Dog having its cheeks and gums brushed for DNA samples
Cheek and gum brushing technique for canine DNA sample collection


  1. Make sure the dog has not had anything to eat or drink for at least 1 hour prior to collecting sample.
  2. When swabbing puppies, isolate each puppy from the mother, littermates and any shared toys for 1 hour prior to swabbing. Puppies should not have nursed or eaten for 1 hour prior to collecting sample.
  3. If collecting samples from more than one dog, make sure to sample one dog at a time and wash your hands before swabbing another dog.
  4. Label brush sleeve with name or ID of dog to be sampled.
  5. Open brush sleeve by arrow and remove one brush by its handle.
  6. Place bristle head between the dog’s gums and cheek and press lightly on the outside of the cheek while rubbing or rotating the brush back and forth for 15 seconds.
  7. Wave the brush in the air for 20 seconds to air dry.
  8. Insert brush back into sleeve.
  9. Repeat steps 5 - 8 for each unused brush in sleeve on a fresh area of cheek and gums. Make sure to use and return all brushes sent by the VGL. In most cases, it will be 3 brushes per dog. If using interdental gum brushes, please note that the VGL requires 4 brushes per dog and only moderate or wide interdental gum brushes are accepted.
  10. Do not seal brushes in sleeve.
  11. Place all samples in an envelope and return to the address provided.

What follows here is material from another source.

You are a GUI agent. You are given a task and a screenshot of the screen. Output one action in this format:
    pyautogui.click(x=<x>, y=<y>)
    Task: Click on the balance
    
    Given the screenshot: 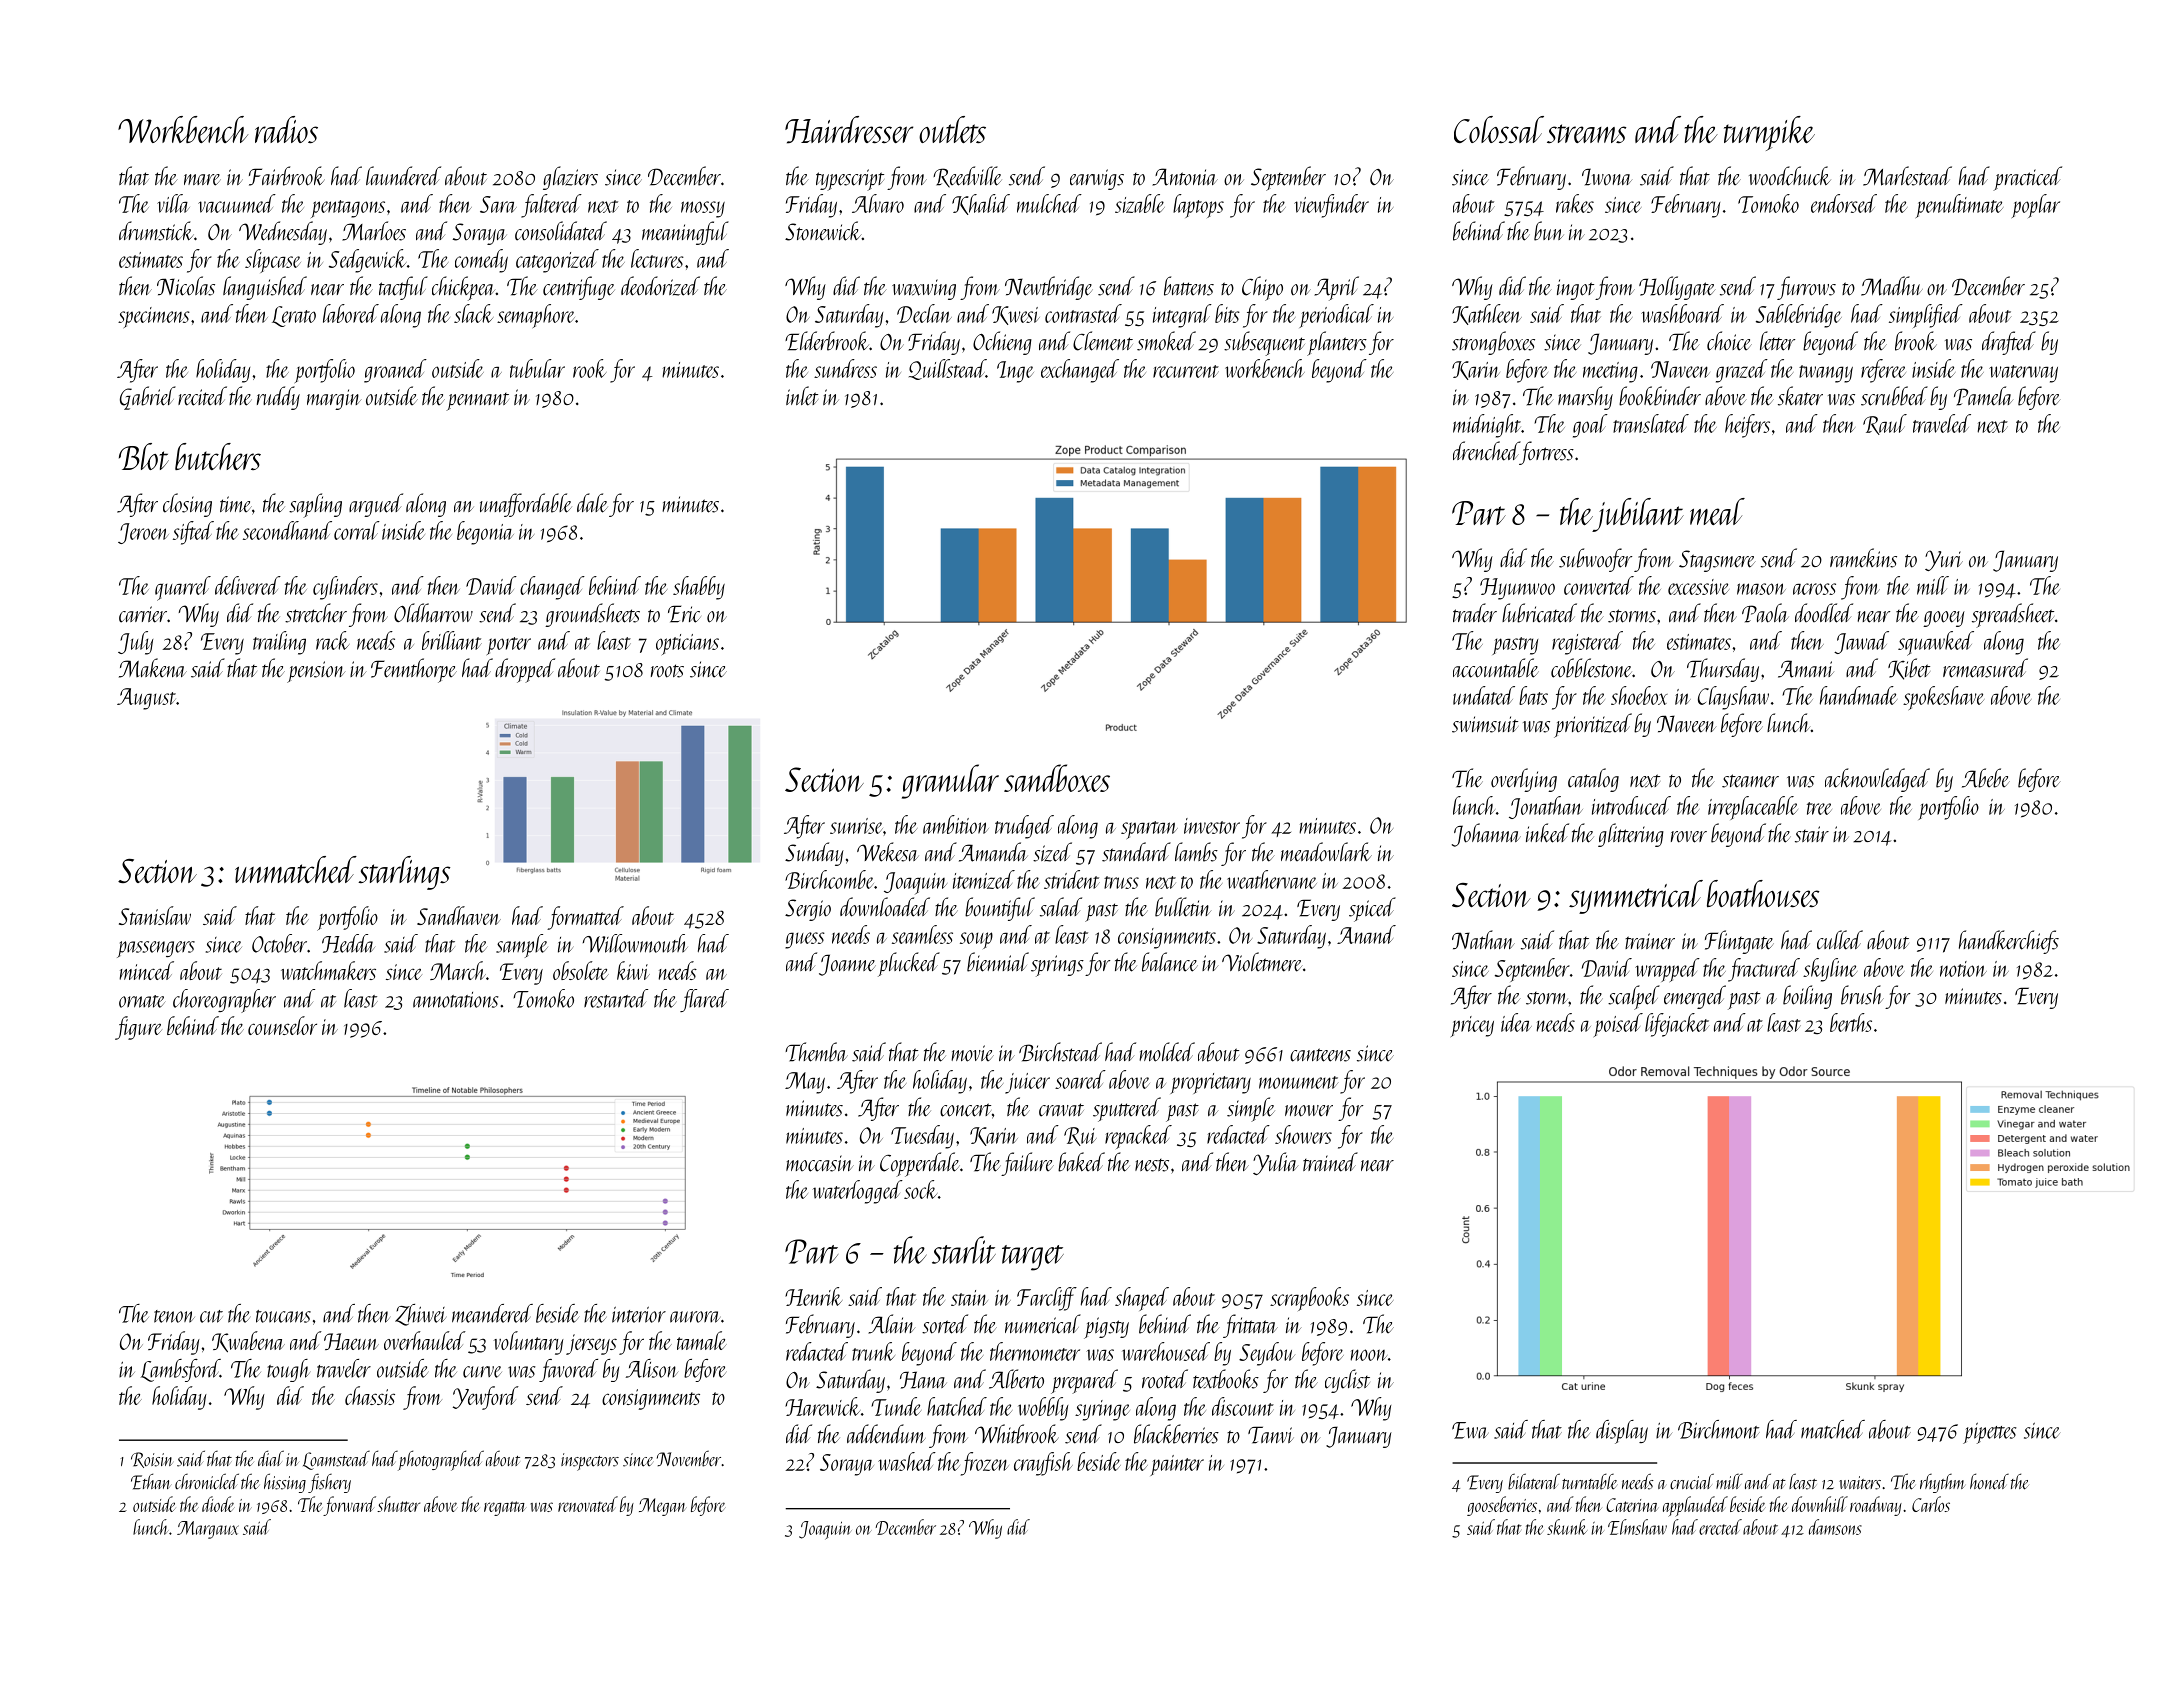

  • Do not collect saliva/drool – the key to obtaining a good sample is getting cheek cells on the swab
  • Do not rub swab on the dog’s tongue or teeth – this will result in poor quality sample
  • Do not collect a sample from a puppy that has recently nursed – the mother’s genetic material can rub off on the puppy’s mouth and contaminate the sample
Additional Details

Narcolepsy is a chronic sleep disorder characterized by an inability to remain awake or alert for extended periods during normal waking hours or especially after stimulation. A narcoleptic episode often involves collapse into a sleeping episode that ends abruptly, and then the dog resumes normal activity. Affected dogs may not completely fall asleep but may just be unalert. Affected dogs typically show signs between 4 and 6 months of age. However, symptoms can occur as early as 1 month and do not seem to progress after 1 year.

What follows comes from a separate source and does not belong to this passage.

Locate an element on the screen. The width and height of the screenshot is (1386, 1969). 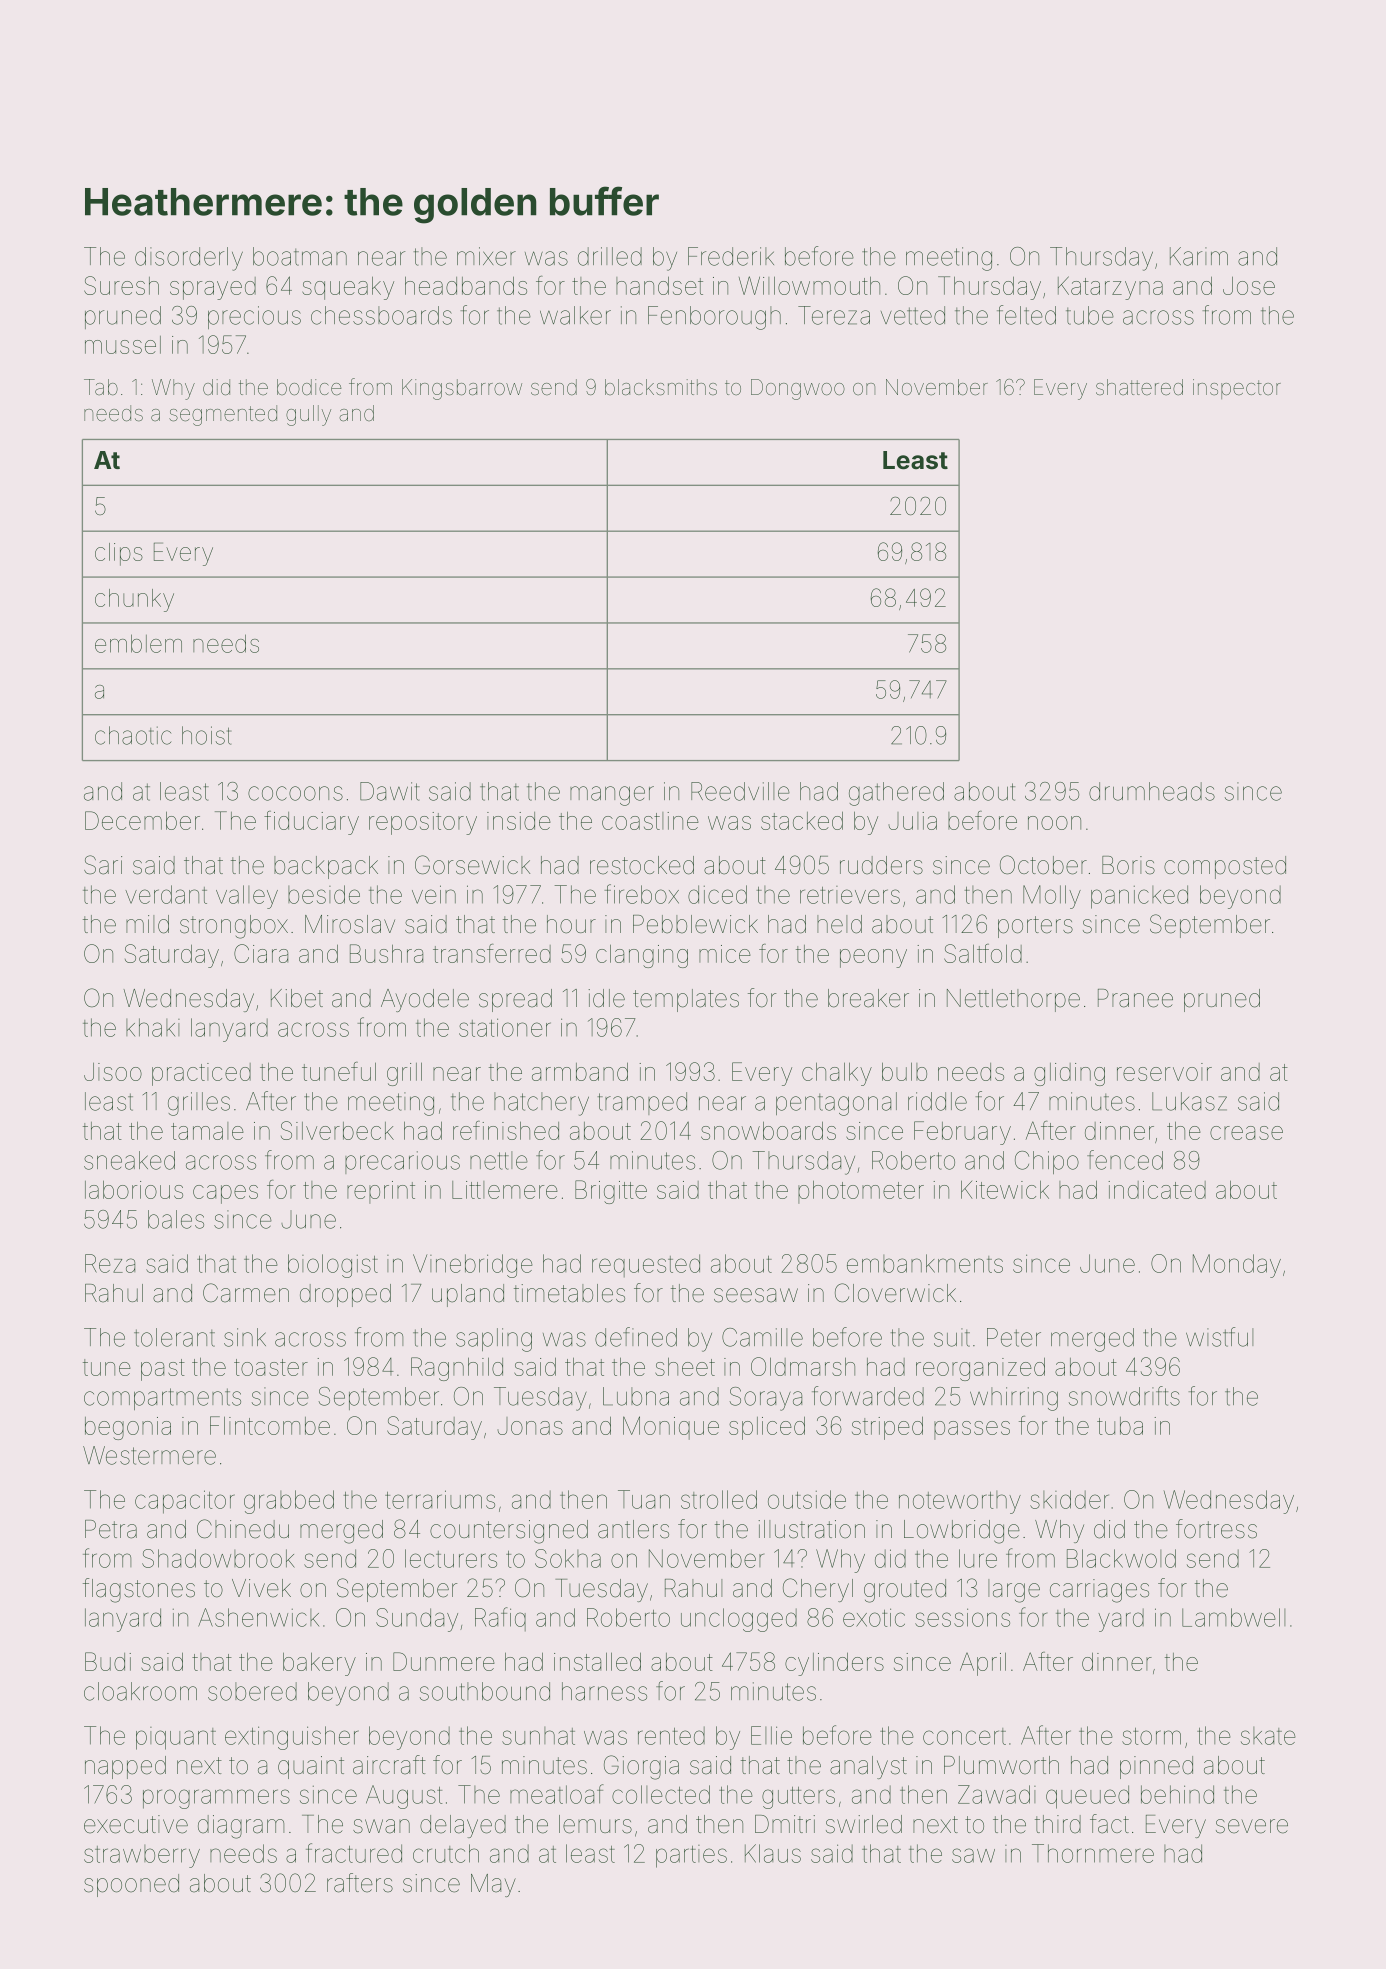
executive is located at coordinates (136, 1824).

In Doberman Pinschers, an insertion of 226 bp in hypocretin receptor 2 gene (HCRTR2: c.647 -35ins226) has been identified as the causal mutation. This gene is involved in cell signaling that enables normal regulation of sleep and wakefulness. This insertion is predicted to alter the normal gene product (protein) by disrupting the last 50% of the protein.

In Doberman Pinschers, the disease is inherited in an autosomal recessive fashion, meaning two copies must be present for the disease to manifest, and both sexes are affected equally.

Recommendations on testing: Testing for narcolepsy can assist veterinarians with diagnosis. This test is specifically recommended for Doberman Pinschers, particularly those related to affected dogs, as test results can assist in identifying carriers among breeding stock to select appropriate mates that will reduce the risk of producing affected offspring. Breeding two carriers is predicted to produce litters with 25% of the pups being affected. Breeding affected dogs or carriers to each other is not recommended.

Note: This test is specific for the autosomal recessive mutation present in the Doberman Pinscher.